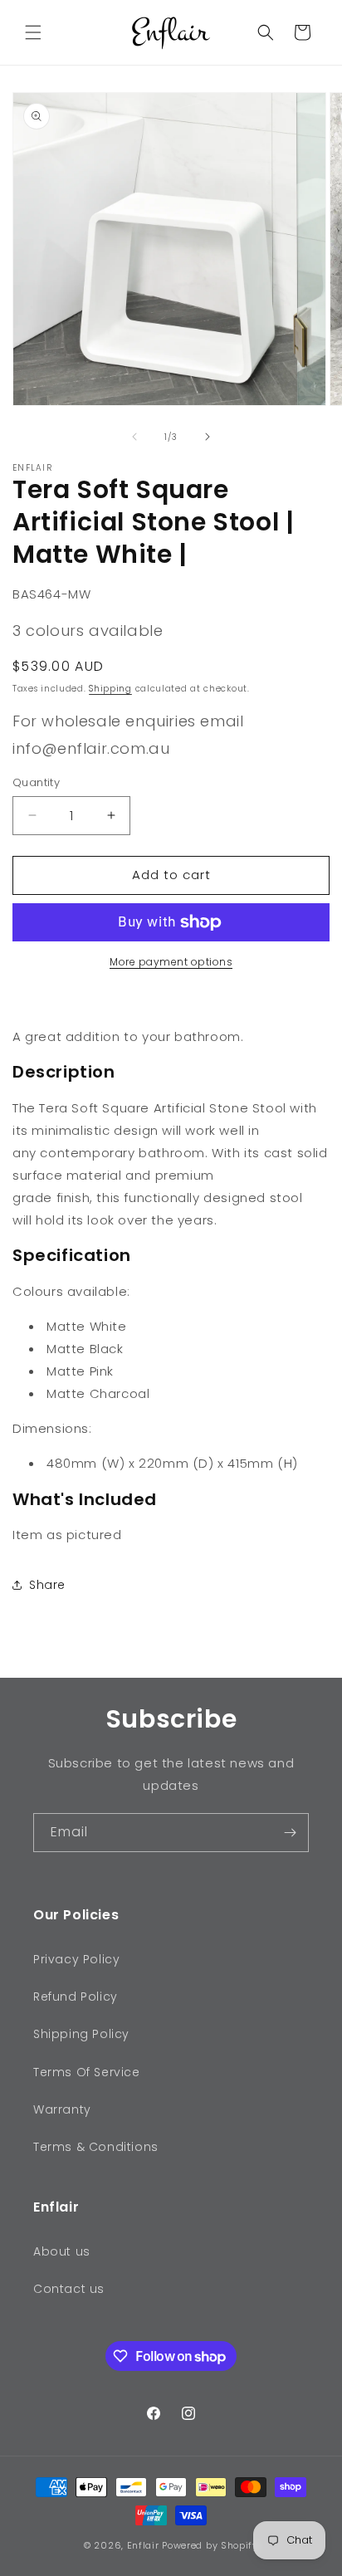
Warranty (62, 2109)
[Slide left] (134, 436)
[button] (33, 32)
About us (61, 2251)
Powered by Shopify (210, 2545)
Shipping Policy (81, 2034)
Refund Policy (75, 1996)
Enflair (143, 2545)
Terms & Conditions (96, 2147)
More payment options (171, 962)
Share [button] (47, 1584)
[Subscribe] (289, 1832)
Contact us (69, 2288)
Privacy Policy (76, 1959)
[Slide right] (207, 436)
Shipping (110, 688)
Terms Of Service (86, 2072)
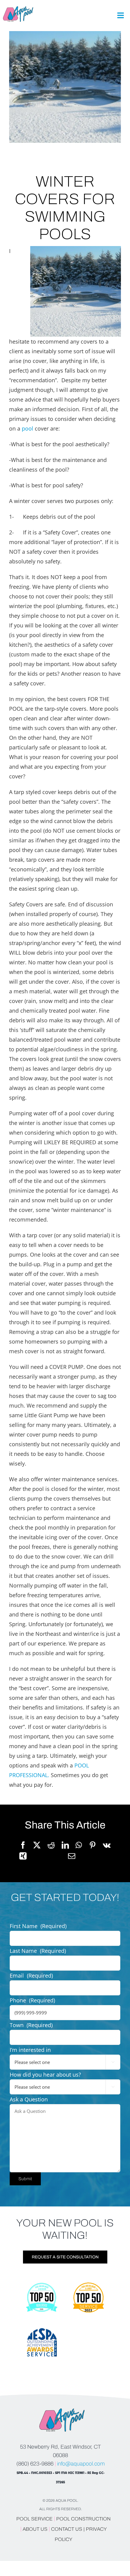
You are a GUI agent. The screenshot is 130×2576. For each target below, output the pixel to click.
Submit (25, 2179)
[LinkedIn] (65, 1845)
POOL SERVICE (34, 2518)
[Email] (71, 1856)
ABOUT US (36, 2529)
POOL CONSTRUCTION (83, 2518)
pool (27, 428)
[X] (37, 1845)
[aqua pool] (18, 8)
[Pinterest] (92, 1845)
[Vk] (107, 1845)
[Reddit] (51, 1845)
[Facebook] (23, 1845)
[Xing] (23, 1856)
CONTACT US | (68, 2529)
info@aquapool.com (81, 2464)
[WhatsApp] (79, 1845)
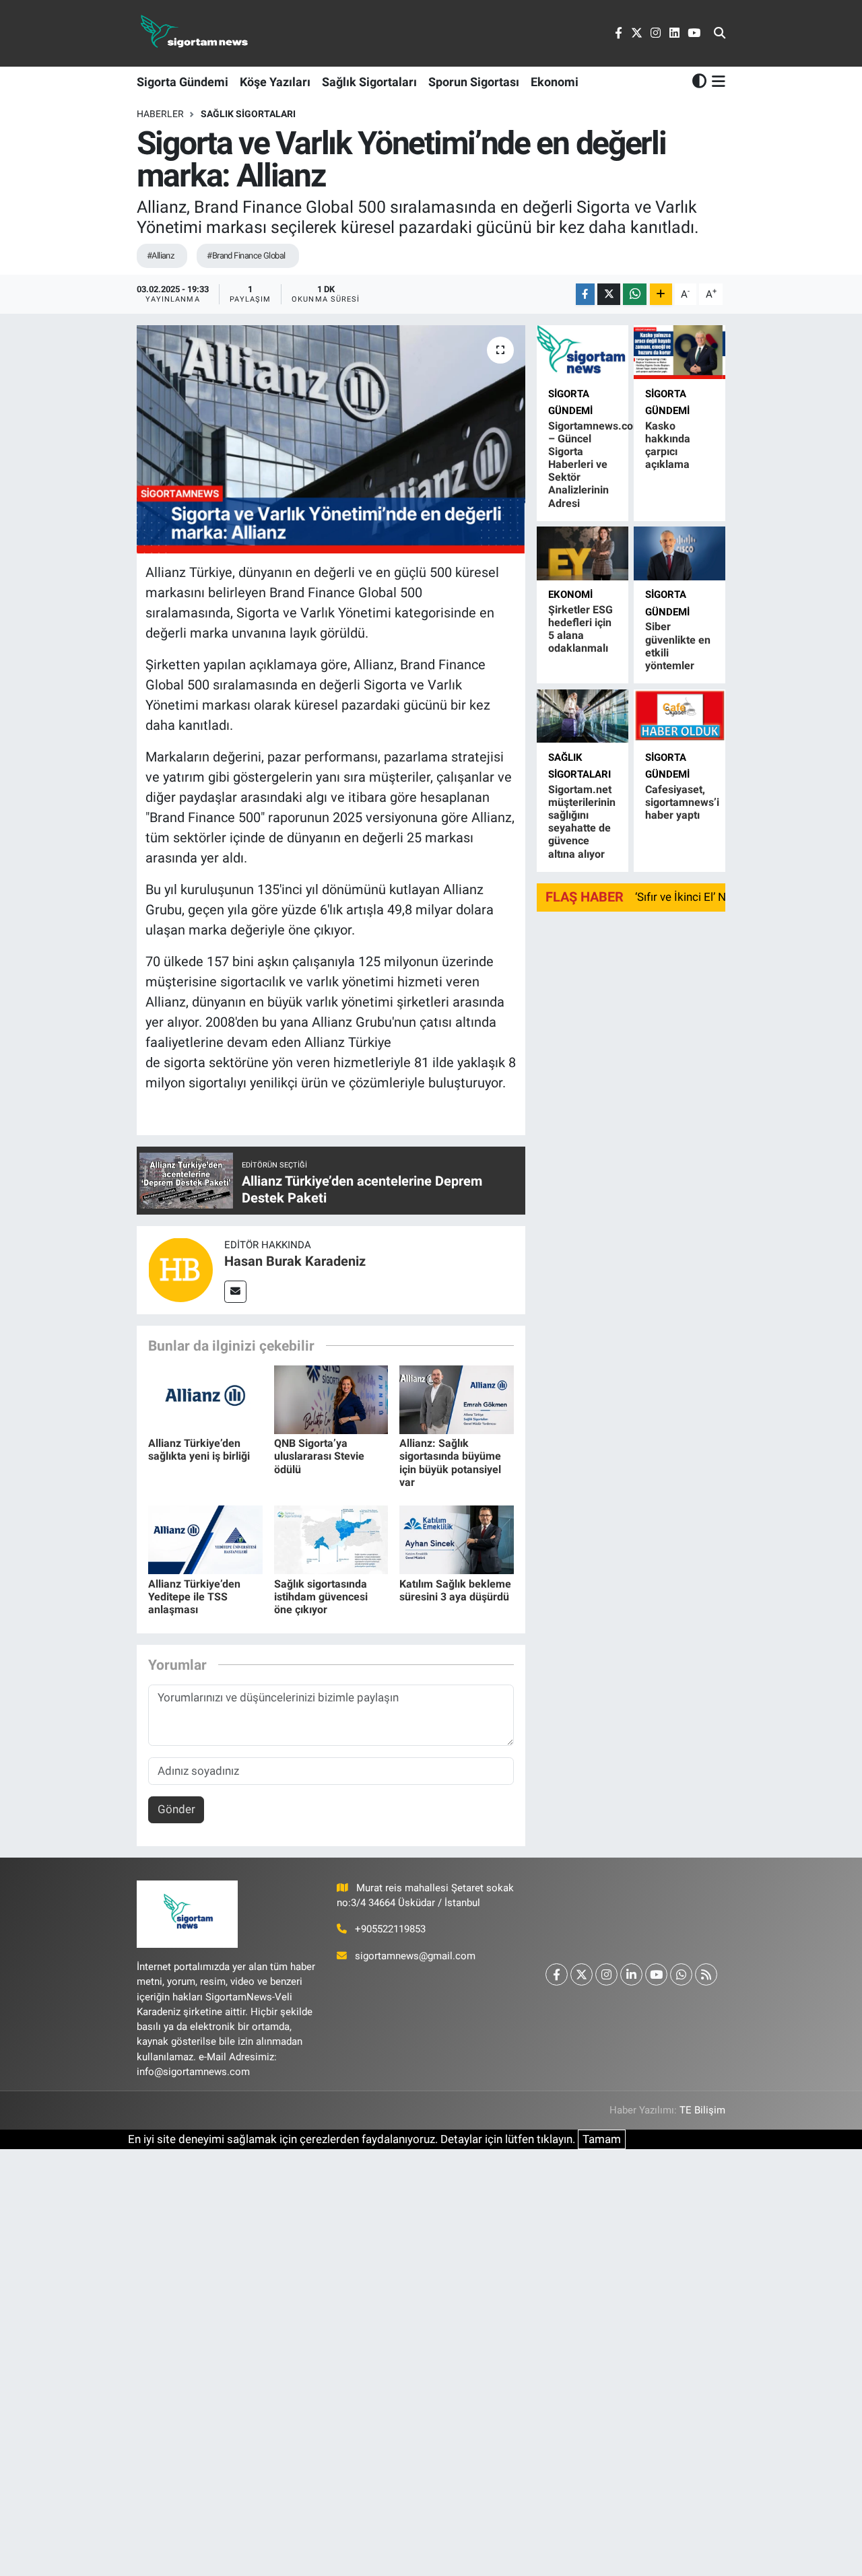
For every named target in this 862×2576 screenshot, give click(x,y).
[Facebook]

---

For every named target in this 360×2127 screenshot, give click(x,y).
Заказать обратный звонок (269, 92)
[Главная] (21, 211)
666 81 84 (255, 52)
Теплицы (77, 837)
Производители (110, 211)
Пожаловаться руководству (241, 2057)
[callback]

● **THE PROBLEM**
Every line from the one with "Warranty (62, 2109)" through the one with "[Xing] (23, 1856)" is to be reproduced exactly as written above, and the pictures are to be dropped.

● **RESULT FOR THIS EXERCISE**
Warranty (62, 2109)
[Slide left] (134, 436)
[button] (33, 32)
About us (61, 2251)
Powered by Shopify (210, 2545)
Shipping Policy (81, 2034)
Refund Policy (75, 1996)
Enflair (143, 2545)
Terms & Conditions (96, 2147)
More payment options (171, 962)
Share [button] (47, 1584)
[Subscribe] (289, 1832)
Contact us (69, 2288)
Privacy Policy (76, 1959)
[Slide right] (207, 436)
Shipping (110, 688)
Terms Of Service (86, 2072)
You are a GUI agent. The screenshot is 130×2576. For each target below, output the pixel to click.
Submit (25, 2179)
[LinkedIn] (65, 1845)
POOL SERVICE (34, 2518)
[Email] (71, 1856)
ABOUT US (36, 2529)
POOL CONSTRUCTION (83, 2518)
pool (27, 428)
[X] (37, 1845)
[aqua pool] (18, 8)
[Pinterest] (92, 1845)
[Vk] (107, 1845)
[Reddit] (51, 1845)
[Facebook] (23, 1845)
[Xing] (23, 1856)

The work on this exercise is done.